Goal:
One of my wishes is to make Thalassemia free Pakistan.
Problem:
Thalassemia is one of the fatal diseases increasing day by day in our beloved country. Approximately 1 lac patients of thalassemia major are present in our country and 7% of our population are thalassemia minor this ratio came in crore. If we cannot take it seriously and cannot stop its spreading i.e cannot stop marriages among these minor patients. we will face a lot of difficulties and critical situations in our future.
Thalassa means Mediterranean. Semiya is from anemia which means Deficiency of Hemoglobin.
A disease in which there was a deficiency of HB found around Mediterranean were named as Thalassemia in 1930 which later turned out to be a genetic disease.
Definition:
An inherited disease in which the body forms less or abnormal hemoglobin. Inherited means the disease that can be transferred from parents to offspring. Hemoglobin is a type of protein found in blood which carries oxygen to the whole body. If there is less or abnormal hemoglobin then supply of oxygen to the whole body becomes interrupted which can cause damage. There are mainly three types of HB.
Hb A 97%. Hb A2 which is 1 to 3%. Hb f 0.5–1%.
All are made of four chains having differing combinations.
Types of thalassemia:
Based on above chain in HB and their genetic origin broadly divided into two types
Alpha thalassemia:
It has 4 subtypes
Beta thalassemia:
It is the more common type and all activists and health workers are concerned about this one. It has 3 types i.e Minor. Major and Intermediate.
Thalassemia Major:
It is the main disease in which blood cannot be produced normally and all the consequences can be produced.
Thalassemia Minor:
Only one chain is affected, the person itself is fine but can transfer disease to children.
Thalassemia Intermediate:
Also similar to minor.
Genetics:
If both parents are normal then all kids will be normal. If one parent is Minor then there are 25% chances in each kid to be minor it means no issue is there.
If both parents are minor then 25% chances that each kid will be major and 50% chances that kid will be minor.
Prevention:
Tests before marriages
Screening test
Simple CBC test if HB is low then dived MCV/RBC. If it’s less than 13 then most likely to be minor
Hb electrophoresis
Confirmatory test
In Case two thalassemia manors got marriages then CVS test can be done in the first three months of pregnancy to check the baby for thalassemia status. If it’s thalassemia major then Fitwa is available so that we can abort the pregnancy.
Complications
Low Hb, low oxygen lead to organs damage can lead to death
Low immunity lead infections
Blood transfusions lead to severe complications. Heart, eyes, boons, liver and every organ can be affected.
Treatment
- Blood transfusion
2. Iron chelating therapy
3. Splenectomy
4. Bone marrow transplant
Statistic in Pakistan
Every year 5000–9000 new thalassemia major’s patients are being diagnosed.

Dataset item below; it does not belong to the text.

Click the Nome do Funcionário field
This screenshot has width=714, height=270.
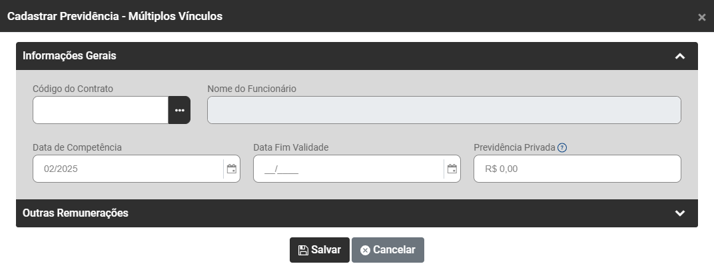(x=444, y=110)
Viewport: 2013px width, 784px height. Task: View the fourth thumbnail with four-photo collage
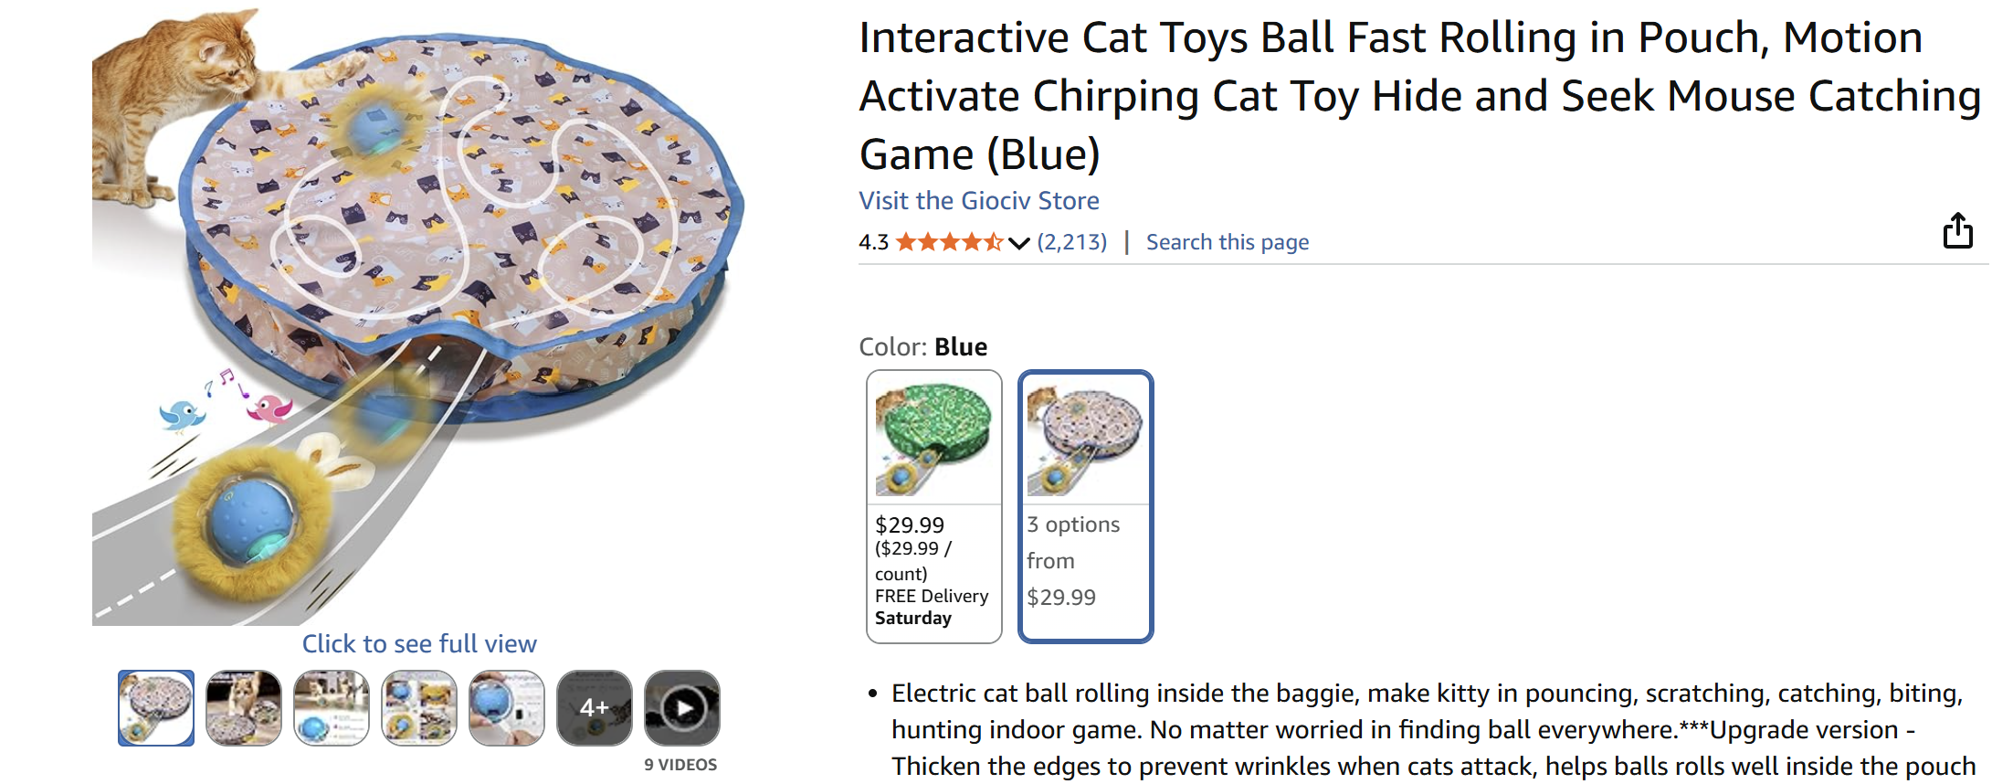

We have 55k Registered thalassemia major’s patients and 50k unregistered patients in Pakistan. About 7% population are thalassemia minor which is 98lac -1 crore 20 lac in numbers.
Visits to various foundation:
We visit the frontier foundation of thalassemia situated at Abdara road Peshawar and spend time with these innocent children.
Awareness session for Blood donation:
At Paraplagic center Peshawar we arrange an awareness session about thalassemia and campaign for blood donation. Dr Syed Muhammad Ilyas CEO of Paraplagic center also join us at that session on 7th april.